Syrian government airstrikes killed about 76 people, including 20 children, and injured 140 others on Thursday, the fourth day of attacks against a rebel-held region, the Syrian Observatory for Human Rights reports.

Rebel-held region near Damascus getting pounded, Syrian Observatory for Human Rights reports

Syrian reacts following an airstrike in the rebel-held enclave of Arbin in eastern Ghouta near Damascus on Thursday. (Amer Almohibany/AFP/Getty Images)

Syrian government airstrikes killed about 76 civilians, including 20 children, and injured 140 others on Thursday, the fourth day of attacks against a rebel-held region, a war monitor reported.

Warplanes pounded various parts of eastern Ghouta, a besieged pocket of satellite towns and farms near the Syrian capital of Damascus, according to the Syrian Observatory for Human Rights, a Britain-based monitoring group.

There was no immediate comment from the Syrian army.

The death toll rose after the bombing of a market in the village of Arbin, where airstrikes killed 27, including 10 children and three women, the monitor said.
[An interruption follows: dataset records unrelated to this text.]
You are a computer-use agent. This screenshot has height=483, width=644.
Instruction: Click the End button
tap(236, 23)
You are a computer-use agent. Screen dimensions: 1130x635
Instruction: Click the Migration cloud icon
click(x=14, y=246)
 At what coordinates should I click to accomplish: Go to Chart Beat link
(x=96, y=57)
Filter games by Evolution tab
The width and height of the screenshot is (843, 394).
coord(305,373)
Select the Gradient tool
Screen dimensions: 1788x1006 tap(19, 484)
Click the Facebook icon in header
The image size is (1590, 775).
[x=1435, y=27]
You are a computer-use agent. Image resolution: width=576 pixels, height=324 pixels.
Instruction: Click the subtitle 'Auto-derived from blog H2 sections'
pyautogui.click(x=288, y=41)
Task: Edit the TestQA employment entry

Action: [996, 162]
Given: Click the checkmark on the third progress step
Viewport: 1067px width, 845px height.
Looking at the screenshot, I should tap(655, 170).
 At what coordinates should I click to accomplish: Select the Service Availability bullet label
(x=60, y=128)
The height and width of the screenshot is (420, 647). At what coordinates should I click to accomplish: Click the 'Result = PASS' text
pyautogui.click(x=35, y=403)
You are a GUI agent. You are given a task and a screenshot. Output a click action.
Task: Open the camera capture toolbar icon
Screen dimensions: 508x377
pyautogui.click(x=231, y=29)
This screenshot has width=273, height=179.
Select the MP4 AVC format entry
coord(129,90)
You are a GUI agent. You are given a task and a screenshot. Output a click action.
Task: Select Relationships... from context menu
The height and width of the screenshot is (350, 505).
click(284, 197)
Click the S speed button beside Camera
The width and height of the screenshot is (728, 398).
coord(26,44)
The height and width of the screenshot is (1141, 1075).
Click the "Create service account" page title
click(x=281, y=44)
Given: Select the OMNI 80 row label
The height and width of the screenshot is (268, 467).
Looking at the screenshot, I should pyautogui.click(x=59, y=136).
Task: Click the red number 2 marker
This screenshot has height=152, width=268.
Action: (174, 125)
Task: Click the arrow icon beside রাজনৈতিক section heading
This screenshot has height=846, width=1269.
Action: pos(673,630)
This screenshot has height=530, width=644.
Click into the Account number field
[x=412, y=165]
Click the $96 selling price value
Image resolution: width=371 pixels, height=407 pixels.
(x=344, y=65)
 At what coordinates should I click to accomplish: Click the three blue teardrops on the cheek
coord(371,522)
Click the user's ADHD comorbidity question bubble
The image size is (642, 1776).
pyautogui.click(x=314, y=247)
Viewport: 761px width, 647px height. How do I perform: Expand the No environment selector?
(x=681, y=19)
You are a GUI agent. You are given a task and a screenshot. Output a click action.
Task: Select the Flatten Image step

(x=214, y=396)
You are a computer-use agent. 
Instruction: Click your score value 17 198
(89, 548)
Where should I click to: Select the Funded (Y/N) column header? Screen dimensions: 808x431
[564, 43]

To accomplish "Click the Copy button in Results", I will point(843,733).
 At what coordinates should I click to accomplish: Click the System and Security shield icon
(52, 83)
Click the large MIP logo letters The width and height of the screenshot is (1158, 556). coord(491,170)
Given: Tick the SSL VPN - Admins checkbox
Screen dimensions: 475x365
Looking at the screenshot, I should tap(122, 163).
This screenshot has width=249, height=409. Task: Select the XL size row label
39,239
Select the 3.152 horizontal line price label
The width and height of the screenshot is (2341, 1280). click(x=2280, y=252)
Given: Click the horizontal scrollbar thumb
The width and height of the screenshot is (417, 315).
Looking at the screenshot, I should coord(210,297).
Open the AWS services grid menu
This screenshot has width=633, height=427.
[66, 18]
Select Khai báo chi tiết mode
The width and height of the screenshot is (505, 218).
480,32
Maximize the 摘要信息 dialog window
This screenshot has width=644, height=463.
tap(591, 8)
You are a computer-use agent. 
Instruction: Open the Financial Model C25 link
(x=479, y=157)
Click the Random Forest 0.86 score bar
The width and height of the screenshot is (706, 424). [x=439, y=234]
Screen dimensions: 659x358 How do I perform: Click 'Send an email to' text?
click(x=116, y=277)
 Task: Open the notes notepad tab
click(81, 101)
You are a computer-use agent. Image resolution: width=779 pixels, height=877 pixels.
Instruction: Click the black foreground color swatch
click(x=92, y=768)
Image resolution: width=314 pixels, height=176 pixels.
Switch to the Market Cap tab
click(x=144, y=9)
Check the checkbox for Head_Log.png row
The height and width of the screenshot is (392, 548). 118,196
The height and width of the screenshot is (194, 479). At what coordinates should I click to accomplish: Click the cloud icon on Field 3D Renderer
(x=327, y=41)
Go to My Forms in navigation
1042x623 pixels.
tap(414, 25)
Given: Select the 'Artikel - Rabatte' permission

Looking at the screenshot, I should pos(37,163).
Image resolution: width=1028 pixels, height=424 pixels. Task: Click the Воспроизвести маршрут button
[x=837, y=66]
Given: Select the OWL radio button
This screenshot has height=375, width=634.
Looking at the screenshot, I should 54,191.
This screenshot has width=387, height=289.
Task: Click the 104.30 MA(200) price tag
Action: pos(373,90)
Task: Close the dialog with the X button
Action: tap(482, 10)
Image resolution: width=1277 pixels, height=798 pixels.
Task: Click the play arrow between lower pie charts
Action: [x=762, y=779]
The Observatory said the eastern Ghouta death toll from four days of bombardment has reached 229, including 58 children.

A Syrian man carries a child following reported Syrian air force strikes in the rebel-held town of Saqba, in the besieged eastern Ghouta region on the outskirts of the capital Damascus on Thursday. (Abdulmonam Eassa/AFP/Getty Images)

The International Committee of the Red Cross in Syria expressed distress at the deteriorating security and humanitarian conditions in the area.

"Thousands are struggling to survive without aid, or a safe place from the line of fire" in eastern Ghouta, it said in a tweet. 

The Syrian government has repeatedly said it only targets militants.

In Damascus, shelling of the old city quarter by rebel factions in eastern Ghouta killed two civilians and damaged houses and properties.

Members of Syrian civil defence forces known as White Helmets rescue a victim of an airstrike in the rebel-held enclave of Arbin in eastern Ghouta on Thursday. (Amer Almohibany/AFP/Getty Images)

UN calls for ceasefire 

The United Nations called on Tuesday for an immediate humanitarian ceasefire in Syria of at least a month.

U.S. State Department spokesperson Heather Nauert said the United States supports the UN ceasefire call. She said the goal is to allow humanitarian aid and medical care to flow to more than 700 civilians in eastern Ghouta. 

The U.S. said Russia must use its influence over Bashar al-Assad's forces to ensure Syria immediately allows UN aid to reach vulnerable civilians.

Nauert said the U.S. is "extremely concerned" about the growing violence in eastern Ghouta, as well as in Idlib.